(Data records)
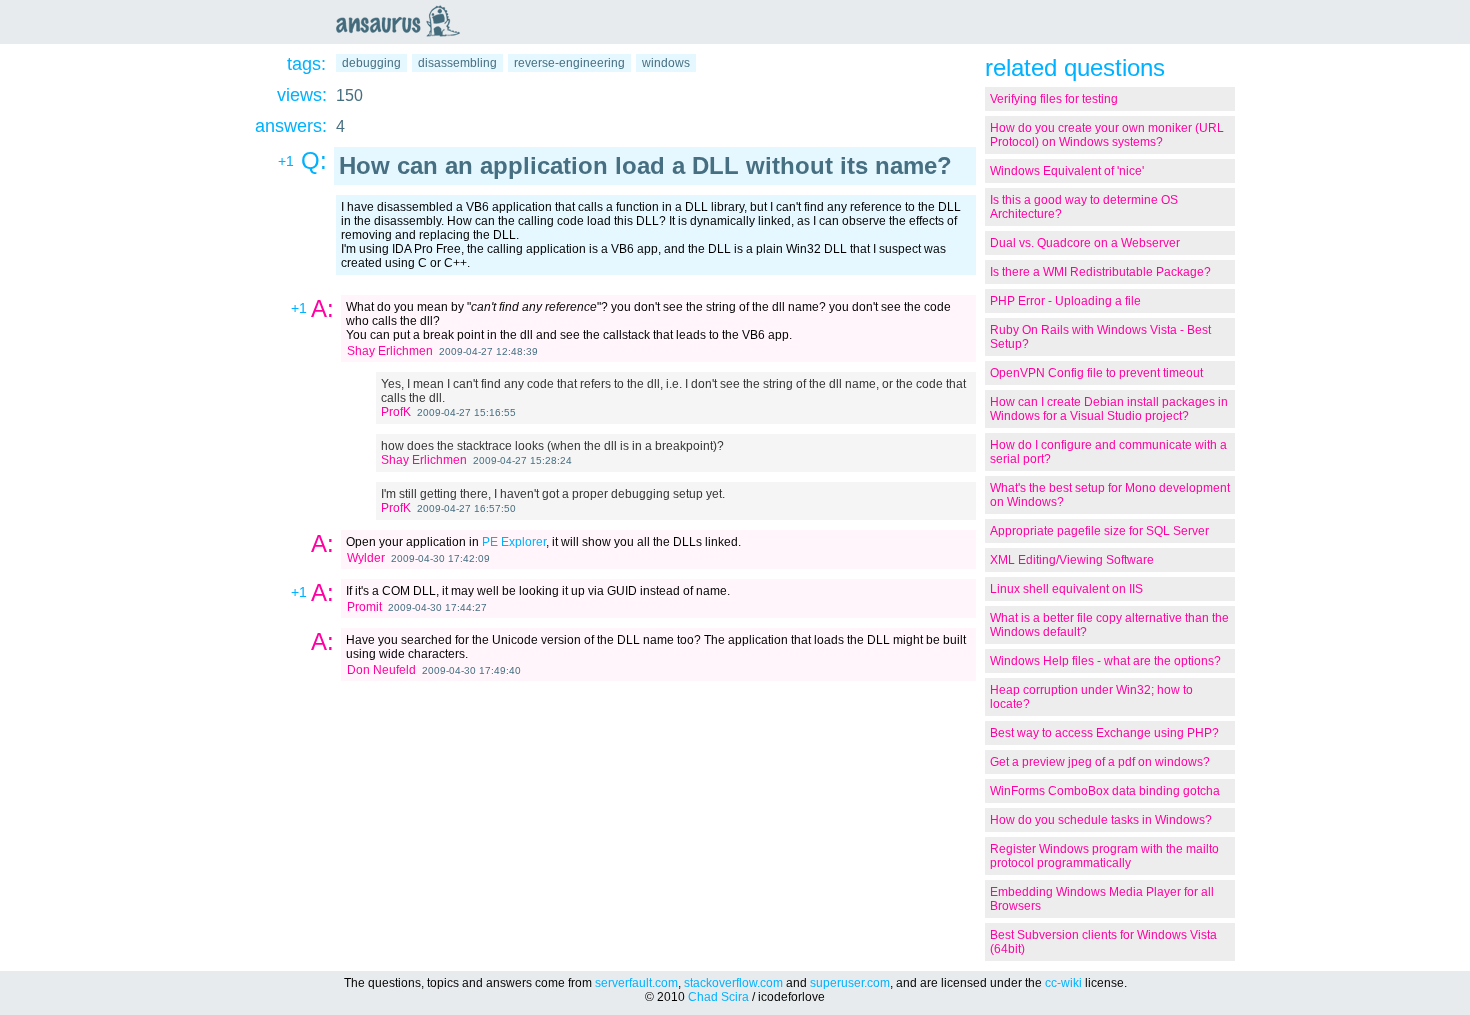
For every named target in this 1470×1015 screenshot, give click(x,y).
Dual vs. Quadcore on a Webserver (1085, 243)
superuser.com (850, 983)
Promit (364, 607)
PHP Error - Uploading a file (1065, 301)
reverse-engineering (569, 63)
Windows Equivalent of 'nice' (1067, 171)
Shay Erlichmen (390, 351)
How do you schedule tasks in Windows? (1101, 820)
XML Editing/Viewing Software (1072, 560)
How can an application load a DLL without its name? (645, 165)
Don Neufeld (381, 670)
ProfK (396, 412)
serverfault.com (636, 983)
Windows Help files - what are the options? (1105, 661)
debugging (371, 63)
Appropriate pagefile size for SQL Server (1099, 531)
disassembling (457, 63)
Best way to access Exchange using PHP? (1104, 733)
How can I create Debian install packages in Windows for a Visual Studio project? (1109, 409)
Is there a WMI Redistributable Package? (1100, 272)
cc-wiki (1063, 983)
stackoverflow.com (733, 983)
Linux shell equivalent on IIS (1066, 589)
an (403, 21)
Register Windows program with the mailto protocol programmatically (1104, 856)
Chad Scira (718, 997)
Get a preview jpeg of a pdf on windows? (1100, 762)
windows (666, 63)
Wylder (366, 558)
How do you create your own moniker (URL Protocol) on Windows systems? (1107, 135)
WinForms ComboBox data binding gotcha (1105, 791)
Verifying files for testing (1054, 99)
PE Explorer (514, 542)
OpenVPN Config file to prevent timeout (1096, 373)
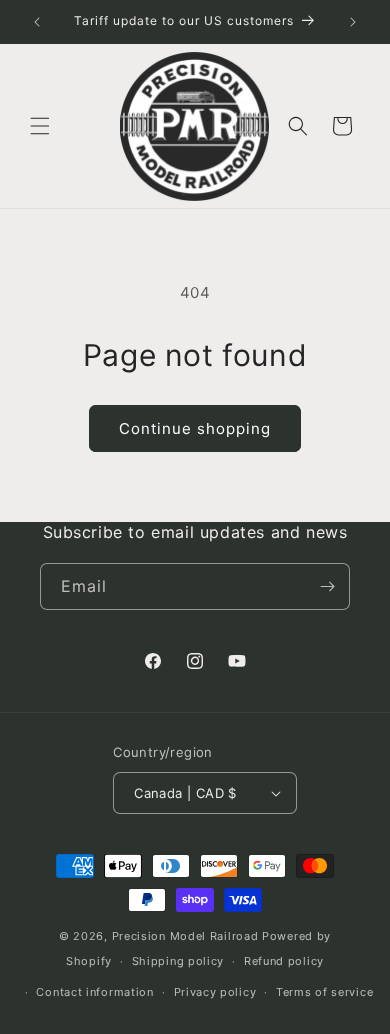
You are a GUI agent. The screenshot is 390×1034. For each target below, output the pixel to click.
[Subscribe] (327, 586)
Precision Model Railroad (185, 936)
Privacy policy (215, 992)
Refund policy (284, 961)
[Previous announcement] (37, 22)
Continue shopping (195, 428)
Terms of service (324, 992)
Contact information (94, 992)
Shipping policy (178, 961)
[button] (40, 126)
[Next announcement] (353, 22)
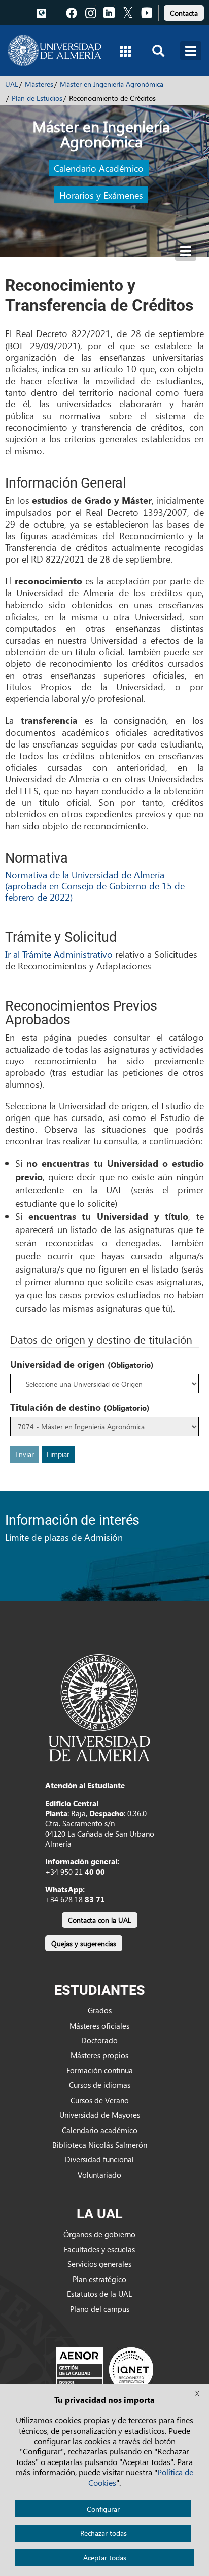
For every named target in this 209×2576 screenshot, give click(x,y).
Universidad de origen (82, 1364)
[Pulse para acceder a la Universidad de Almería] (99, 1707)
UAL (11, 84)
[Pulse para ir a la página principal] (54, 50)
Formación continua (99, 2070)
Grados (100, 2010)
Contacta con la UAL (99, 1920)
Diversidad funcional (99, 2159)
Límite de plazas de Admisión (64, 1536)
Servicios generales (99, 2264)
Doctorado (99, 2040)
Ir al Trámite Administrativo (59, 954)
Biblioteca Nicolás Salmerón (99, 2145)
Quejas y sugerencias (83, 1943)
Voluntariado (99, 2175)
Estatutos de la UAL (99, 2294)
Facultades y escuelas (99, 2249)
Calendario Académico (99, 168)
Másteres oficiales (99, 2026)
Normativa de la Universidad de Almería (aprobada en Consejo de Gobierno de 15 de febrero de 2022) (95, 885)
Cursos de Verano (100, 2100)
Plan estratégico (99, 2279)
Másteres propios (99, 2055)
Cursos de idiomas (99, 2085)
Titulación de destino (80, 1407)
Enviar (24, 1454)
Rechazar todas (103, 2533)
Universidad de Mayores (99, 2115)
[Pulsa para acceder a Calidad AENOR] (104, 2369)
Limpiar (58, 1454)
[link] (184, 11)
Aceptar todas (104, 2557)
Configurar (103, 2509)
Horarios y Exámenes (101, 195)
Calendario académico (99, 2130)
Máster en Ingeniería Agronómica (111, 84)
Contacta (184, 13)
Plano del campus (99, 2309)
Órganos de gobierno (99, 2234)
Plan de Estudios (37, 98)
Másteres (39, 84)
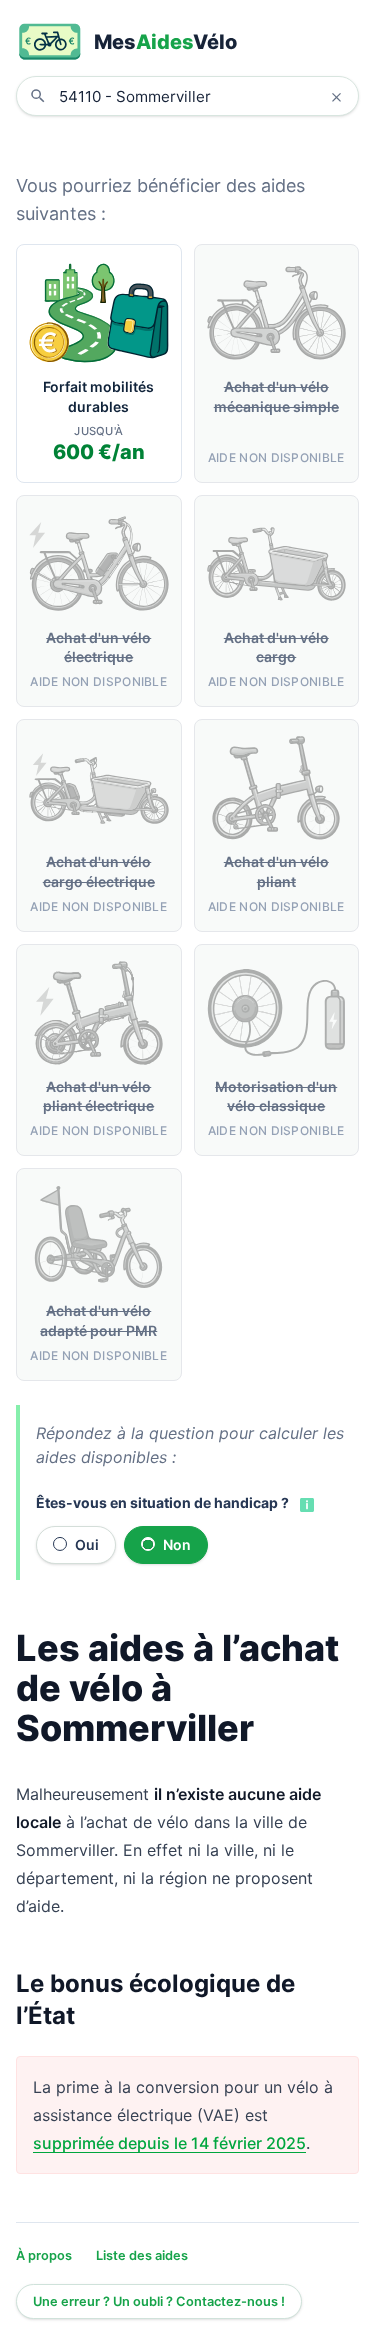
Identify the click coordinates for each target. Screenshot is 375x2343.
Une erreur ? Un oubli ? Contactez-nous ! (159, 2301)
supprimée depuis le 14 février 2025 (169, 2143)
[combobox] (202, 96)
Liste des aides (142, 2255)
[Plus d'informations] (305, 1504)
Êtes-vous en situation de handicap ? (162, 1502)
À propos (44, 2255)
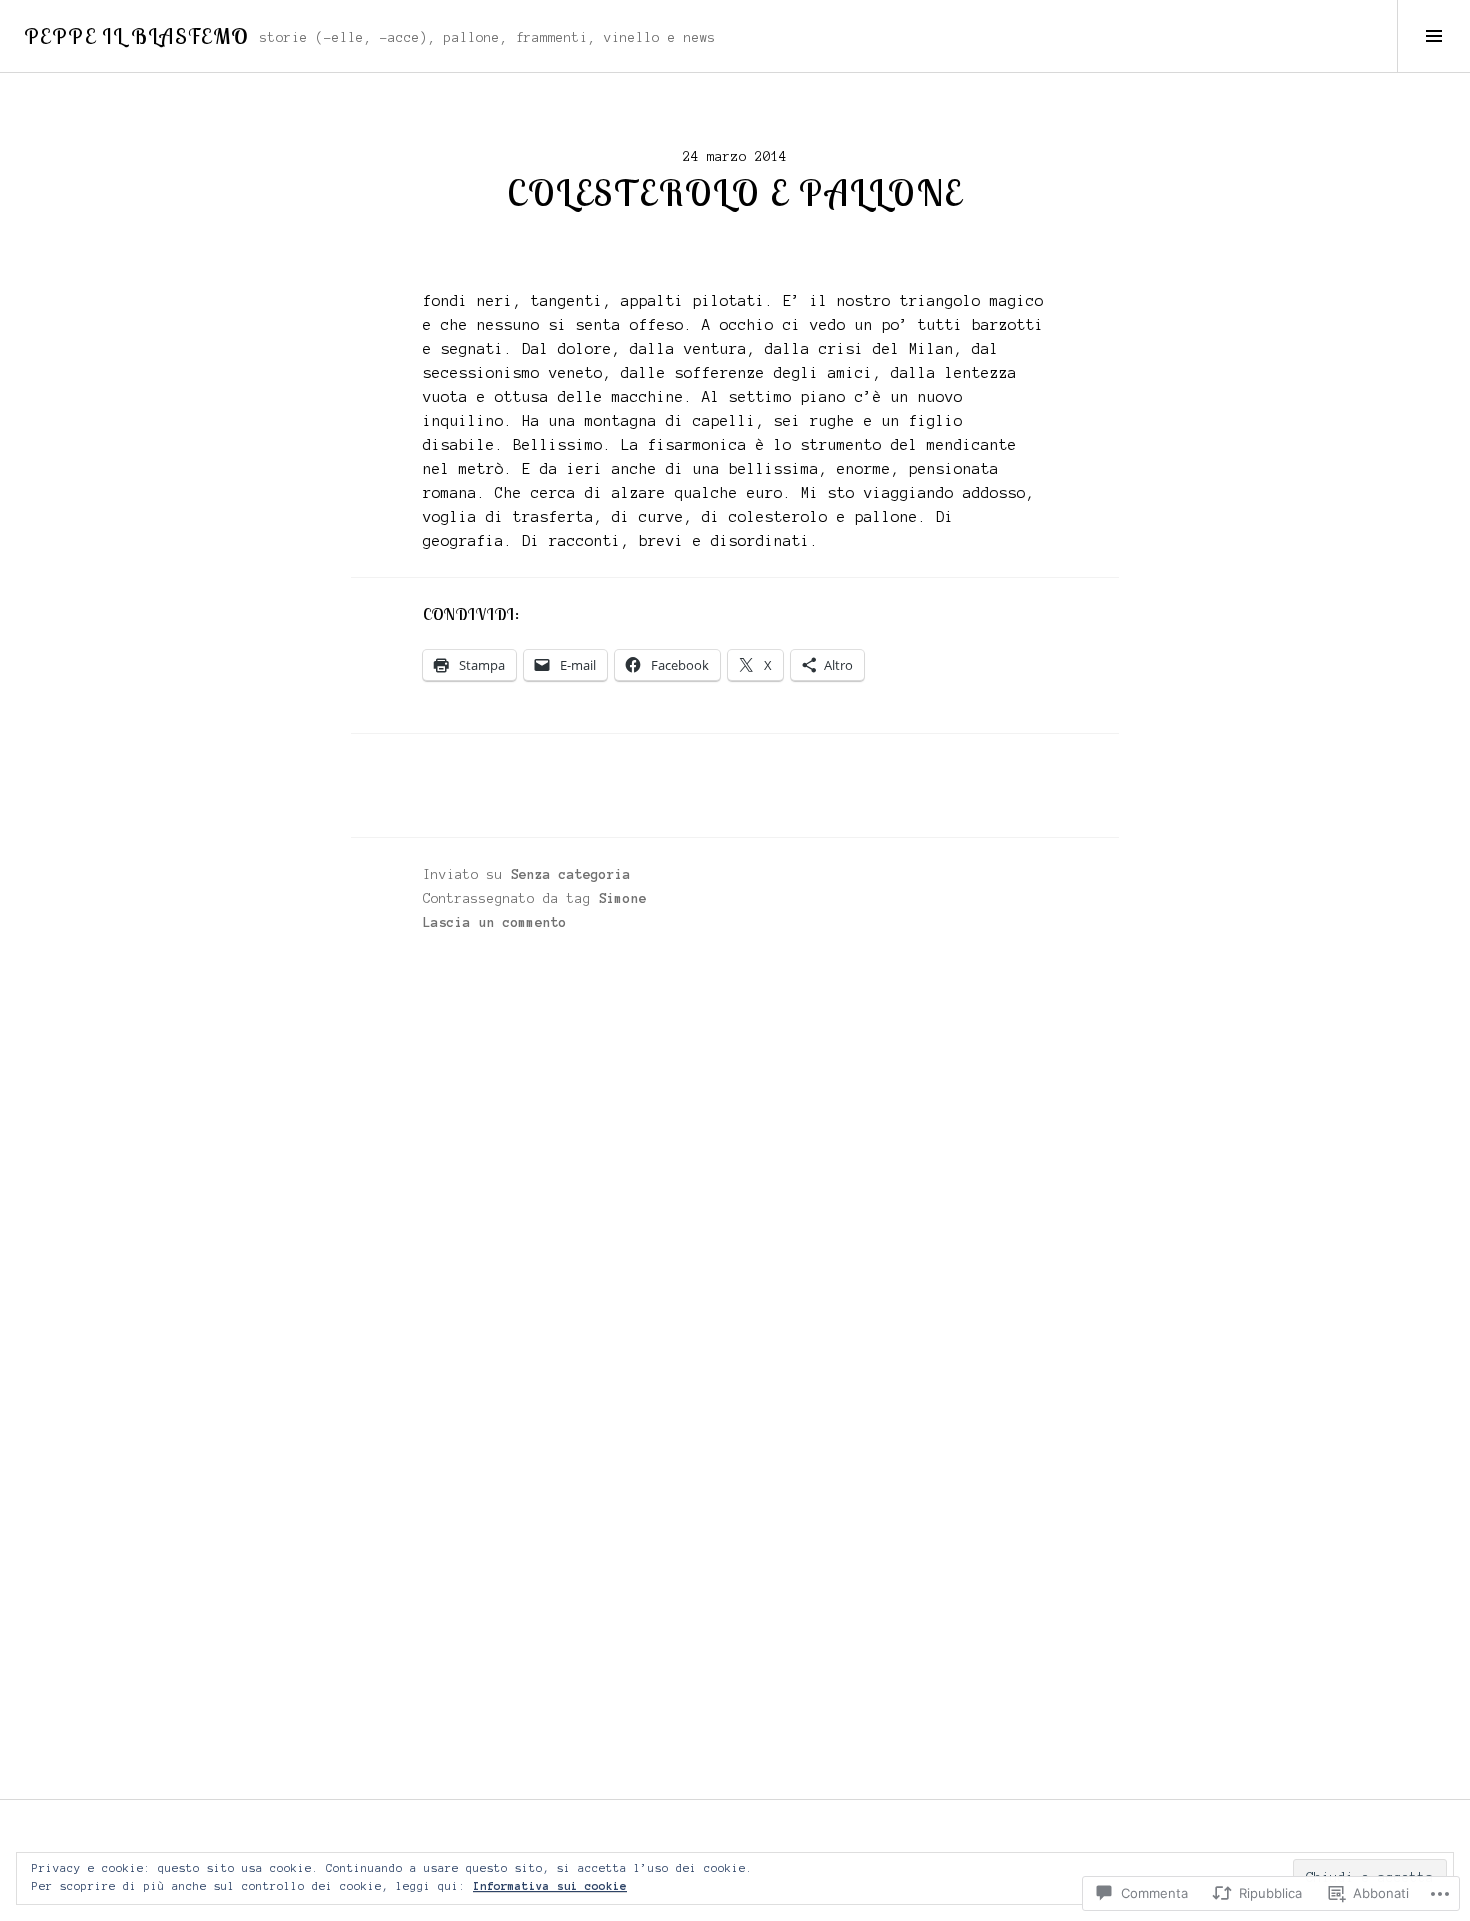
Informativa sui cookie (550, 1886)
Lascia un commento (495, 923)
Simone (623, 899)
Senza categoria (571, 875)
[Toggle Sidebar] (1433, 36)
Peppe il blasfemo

Work to complete. Word for word, output the lines from the line bearing "Plan de Estudios (37, 98)" through the end of the records above, and only those, without the pictures.

Solution for this task.
Plan de Estudios (37, 98)
Másteres (39, 84)
Identify the click coordinates for each target. Screenshot is 375x2343.
Une erreur ? Un oubli ? Contactez-nous ! (159, 2301)
supprimée depuis le 14 février 2025 (169, 2143)
[combobox] (202, 96)
Liste des aides (142, 2255)
[Plus d'informations] (305, 1504)
Êtes-vous en situation de handicap ? (162, 1502)
À propos (44, 2255)
Informativa sui cookie (550, 1886)
Lascia un commento (495, 923)
Simone (623, 899)
Senza categoria (571, 875)
[Toggle Sidebar] (1433, 36)
Peppe il blasfemo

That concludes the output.